Your answer must be an exact transcription of every entry.

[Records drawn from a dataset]
+---+

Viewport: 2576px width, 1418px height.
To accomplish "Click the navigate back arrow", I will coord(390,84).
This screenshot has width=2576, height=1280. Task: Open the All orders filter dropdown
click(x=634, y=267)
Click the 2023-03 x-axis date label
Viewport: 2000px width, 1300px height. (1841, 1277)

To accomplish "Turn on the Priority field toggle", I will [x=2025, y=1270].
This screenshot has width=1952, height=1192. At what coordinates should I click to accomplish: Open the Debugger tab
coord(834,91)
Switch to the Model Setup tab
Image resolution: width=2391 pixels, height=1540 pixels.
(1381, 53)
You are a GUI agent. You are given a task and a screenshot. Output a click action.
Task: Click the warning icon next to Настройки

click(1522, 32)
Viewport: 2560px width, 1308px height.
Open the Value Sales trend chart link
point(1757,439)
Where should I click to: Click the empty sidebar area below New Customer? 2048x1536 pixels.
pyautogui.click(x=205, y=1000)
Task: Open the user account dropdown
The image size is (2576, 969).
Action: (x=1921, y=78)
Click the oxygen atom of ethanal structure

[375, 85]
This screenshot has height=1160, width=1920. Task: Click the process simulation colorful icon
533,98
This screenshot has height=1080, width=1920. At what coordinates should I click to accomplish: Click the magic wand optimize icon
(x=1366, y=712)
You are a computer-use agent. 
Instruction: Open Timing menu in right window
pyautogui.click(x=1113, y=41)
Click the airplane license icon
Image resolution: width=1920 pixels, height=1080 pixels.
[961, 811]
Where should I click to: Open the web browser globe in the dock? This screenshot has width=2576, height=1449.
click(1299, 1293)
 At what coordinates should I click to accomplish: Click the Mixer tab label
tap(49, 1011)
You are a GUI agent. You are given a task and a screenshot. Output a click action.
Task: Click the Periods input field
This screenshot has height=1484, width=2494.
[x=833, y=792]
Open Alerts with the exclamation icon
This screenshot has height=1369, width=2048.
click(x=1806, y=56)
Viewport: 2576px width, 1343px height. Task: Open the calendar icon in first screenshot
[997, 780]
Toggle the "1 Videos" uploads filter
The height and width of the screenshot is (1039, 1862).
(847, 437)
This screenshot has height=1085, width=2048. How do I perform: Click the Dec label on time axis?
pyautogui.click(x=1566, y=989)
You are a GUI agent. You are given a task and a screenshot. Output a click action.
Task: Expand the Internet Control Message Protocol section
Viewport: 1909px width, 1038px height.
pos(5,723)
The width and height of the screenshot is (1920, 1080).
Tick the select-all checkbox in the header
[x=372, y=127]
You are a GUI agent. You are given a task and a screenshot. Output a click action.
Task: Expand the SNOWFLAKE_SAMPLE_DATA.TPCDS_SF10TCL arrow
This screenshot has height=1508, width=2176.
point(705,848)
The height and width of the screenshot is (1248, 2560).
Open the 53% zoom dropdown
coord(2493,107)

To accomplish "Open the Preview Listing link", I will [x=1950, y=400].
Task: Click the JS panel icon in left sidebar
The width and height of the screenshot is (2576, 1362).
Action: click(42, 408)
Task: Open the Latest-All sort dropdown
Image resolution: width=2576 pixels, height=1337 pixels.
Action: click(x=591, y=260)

+---+

• [Output below]
Viewport: 2576px width, 1418px height.
To accomplish "Click the navigate back arrow", I will coord(390,84).
This screenshot has width=2576, height=1280. Task: Open the All orders filter dropdown
click(x=634, y=267)
Click the 2023-03 x-axis date label
Viewport: 2000px width, 1300px height. (1841, 1277)

To accomplish "Turn on the Priority field toggle", I will [x=2025, y=1270].
This screenshot has width=1952, height=1192. At what coordinates should I click to accomplish: Open the Debugger tab
coord(834,91)
Switch to the Model Setup tab
Image resolution: width=2391 pixels, height=1540 pixels.
(1381, 53)
You are a GUI agent. You are given a task and a screenshot. Output a click action.
Task: Click the warning icon next to Настройки

click(1522, 32)
Viewport: 2560px width, 1308px height.
Open the Value Sales trend chart link
point(1757,439)
Where should I click to: Click the empty sidebar area below New Customer? 2048x1536 pixels.
pyautogui.click(x=205, y=1000)
Task: Open the user account dropdown
The image size is (2576, 969).
Action: (x=1921, y=78)
Click the oxygen atom of ethanal structure

[375, 85]
This screenshot has height=1160, width=1920. Task: Click the process simulation colorful icon
533,98
This screenshot has height=1080, width=1920. At what coordinates should I click to accomplish: Click the magic wand optimize icon
(x=1366, y=712)
You are a computer-use agent. 
Instruction: Open Timing menu in right window
pyautogui.click(x=1113, y=41)
Click the airplane license icon
Image resolution: width=1920 pixels, height=1080 pixels.
[961, 811]
Where should I click to: Open the web browser globe in the dock? This screenshot has width=2576, height=1449.
click(1299, 1293)
 At what coordinates should I click to accomplish: Click the Mixer tab label
tap(49, 1011)
You are a GUI agent. You are given a task and a screenshot. Output a click action.
Task: Click the Periods input field
This screenshot has height=1484, width=2494.
[x=833, y=792]
Open Alerts with the exclamation icon
This screenshot has height=1369, width=2048.
click(x=1806, y=56)
Viewport: 2576px width, 1343px height. Task: Open the calendar icon in first screenshot
[997, 780]
Toggle the "1 Videos" uploads filter
The height and width of the screenshot is (1039, 1862).
(847, 437)
This screenshot has height=1085, width=2048. How do I perform: Click the Dec label on time axis?
pyautogui.click(x=1566, y=989)
You are a GUI agent. You are given a task and a screenshot. Output a click action.
Task: Expand the Internet Control Message Protocol section
Viewport: 1909px width, 1038px height.
pos(5,723)
The width and height of the screenshot is (1920, 1080).
Tick the select-all checkbox in the header
[x=372, y=127]
You are a GUI agent. You are given a task and a screenshot. Output a click action.
Task: Expand the SNOWFLAKE_SAMPLE_DATA.TPCDS_SF10TCL arrow
This screenshot has height=1508, width=2176.
point(705,848)
The height and width of the screenshot is (1248, 2560).
Open the 53% zoom dropdown
coord(2493,107)

To accomplish "Open the Preview Listing link", I will [x=1950, y=400].
Task: Click the JS panel icon in left sidebar
The width and height of the screenshot is (2576, 1362).
Action: click(42, 408)
Task: Open the Latest-All sort dropdown
Image resolution: width=2576 pixels, height=1337 pixels.
Action: click(x=591, y=260)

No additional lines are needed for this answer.